Vos consignes. Citez tel quel le passage qui commence à la ligne contenant « The image size is (802, 1264). » et se termine à la fin du matériel, ces deux bornes comprises. Laissez les images de côté dans votre réponse.

[Relevés de localisation de mots et d'éléments]
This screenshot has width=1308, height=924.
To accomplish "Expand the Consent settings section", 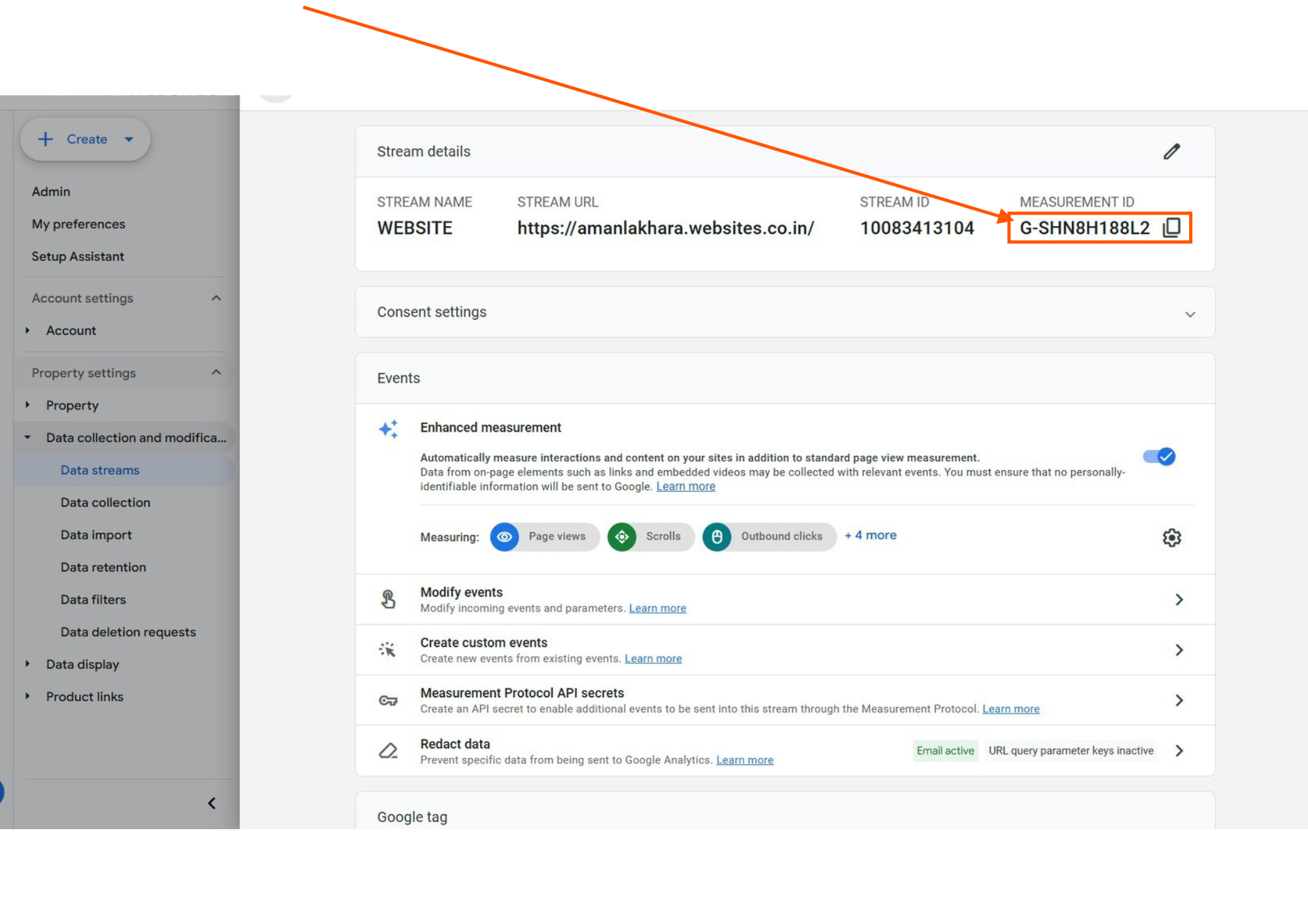I will point(1190,314).
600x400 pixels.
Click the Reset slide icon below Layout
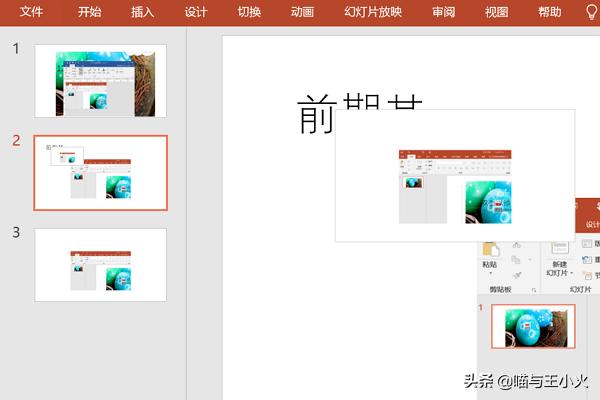[587, 260]
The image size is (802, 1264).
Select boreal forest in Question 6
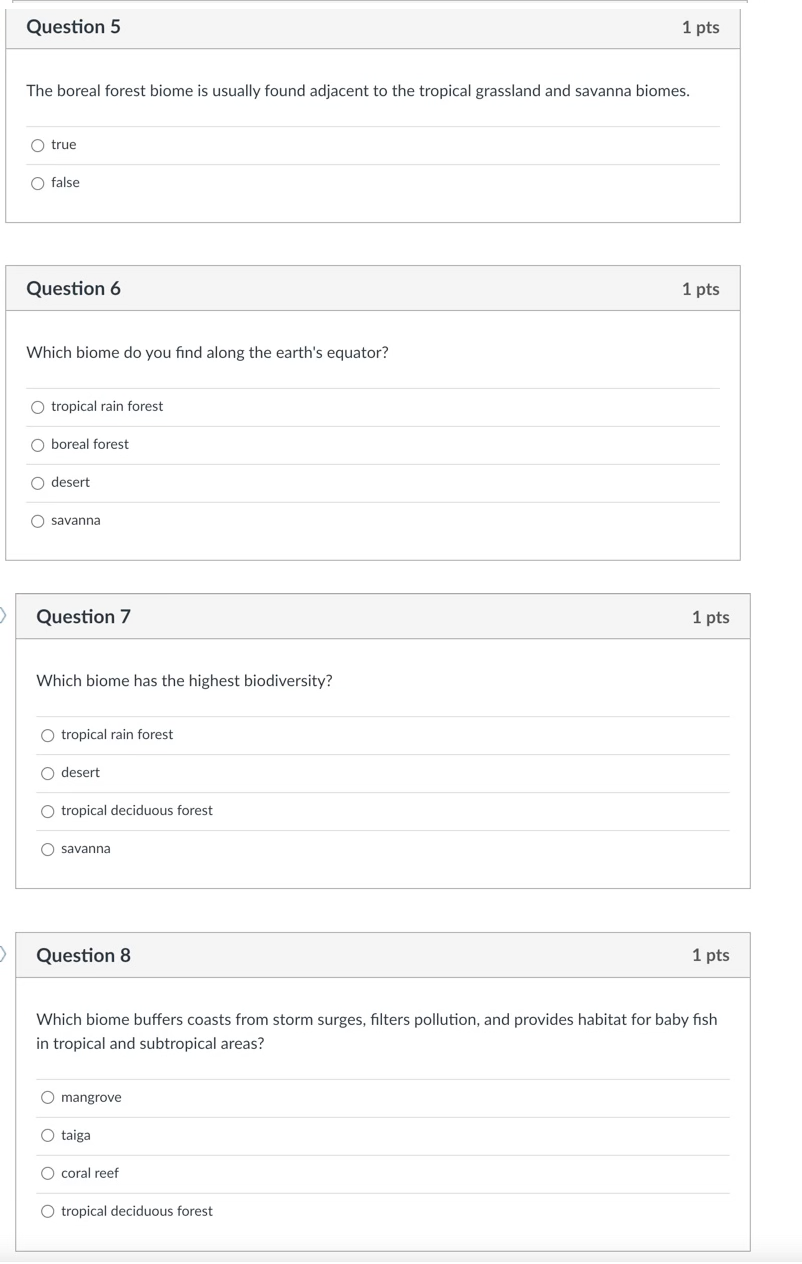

Réponse attendue.
The image size is (802, 1264).
Select boreal forest in Question 6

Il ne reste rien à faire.